▸ **DATASET RECORDS**:
☆ ☆ ☆ ☆ ☆

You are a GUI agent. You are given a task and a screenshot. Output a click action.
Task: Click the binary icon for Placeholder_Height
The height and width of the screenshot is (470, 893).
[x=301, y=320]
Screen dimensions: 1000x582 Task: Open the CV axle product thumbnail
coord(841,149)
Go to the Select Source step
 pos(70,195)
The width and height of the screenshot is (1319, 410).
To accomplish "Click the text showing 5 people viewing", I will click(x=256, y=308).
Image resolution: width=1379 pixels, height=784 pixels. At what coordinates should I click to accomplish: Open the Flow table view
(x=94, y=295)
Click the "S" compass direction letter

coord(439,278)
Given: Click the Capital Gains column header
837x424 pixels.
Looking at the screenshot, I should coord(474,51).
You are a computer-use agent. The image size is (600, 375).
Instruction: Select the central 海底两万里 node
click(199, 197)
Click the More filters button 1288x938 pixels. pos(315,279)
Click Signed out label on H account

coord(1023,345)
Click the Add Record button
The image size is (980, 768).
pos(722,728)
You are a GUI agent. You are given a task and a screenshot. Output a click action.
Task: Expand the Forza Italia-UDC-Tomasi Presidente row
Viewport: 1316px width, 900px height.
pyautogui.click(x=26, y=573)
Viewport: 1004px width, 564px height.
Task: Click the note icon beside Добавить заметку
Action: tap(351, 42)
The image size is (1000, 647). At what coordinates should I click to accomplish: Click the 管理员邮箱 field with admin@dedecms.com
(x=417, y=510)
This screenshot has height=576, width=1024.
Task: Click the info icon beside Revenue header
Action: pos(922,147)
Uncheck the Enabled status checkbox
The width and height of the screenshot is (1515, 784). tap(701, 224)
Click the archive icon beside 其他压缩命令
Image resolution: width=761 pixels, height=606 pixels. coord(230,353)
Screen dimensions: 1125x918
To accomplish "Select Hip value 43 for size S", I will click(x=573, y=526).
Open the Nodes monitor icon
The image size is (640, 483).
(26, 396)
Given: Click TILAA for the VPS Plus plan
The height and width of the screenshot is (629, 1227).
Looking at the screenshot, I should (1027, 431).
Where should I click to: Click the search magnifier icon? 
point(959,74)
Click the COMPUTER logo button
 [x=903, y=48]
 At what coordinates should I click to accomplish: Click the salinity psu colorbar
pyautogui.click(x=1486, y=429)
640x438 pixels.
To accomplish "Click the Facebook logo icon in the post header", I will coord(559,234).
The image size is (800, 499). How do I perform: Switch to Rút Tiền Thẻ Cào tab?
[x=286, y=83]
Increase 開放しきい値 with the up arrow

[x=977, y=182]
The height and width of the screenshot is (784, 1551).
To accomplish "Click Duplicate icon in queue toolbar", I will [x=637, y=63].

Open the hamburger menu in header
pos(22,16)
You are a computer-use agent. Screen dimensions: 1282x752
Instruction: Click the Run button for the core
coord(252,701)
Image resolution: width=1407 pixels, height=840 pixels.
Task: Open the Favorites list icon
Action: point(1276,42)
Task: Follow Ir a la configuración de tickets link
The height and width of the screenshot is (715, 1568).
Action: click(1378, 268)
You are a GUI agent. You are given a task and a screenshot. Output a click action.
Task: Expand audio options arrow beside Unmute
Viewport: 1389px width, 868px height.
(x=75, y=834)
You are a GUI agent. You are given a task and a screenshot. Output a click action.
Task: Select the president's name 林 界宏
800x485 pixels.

☆ ☆ ☆ ☆ ☆

▸ **WHAT IS NEEDED**: Pull out each of the lines above that contains the word "resolution".

▸ **ANSWER TO THIS PROBLEM**:
Image resolution: width=1379 pixels, height=784 pixels. At what coordinates should I click to accomplish: Open the Flow table view
Image resolution: width=761 pixels, height=606 pixels. coord(230,353)
Image resolution: width=1407 pixels, height=840 pixels.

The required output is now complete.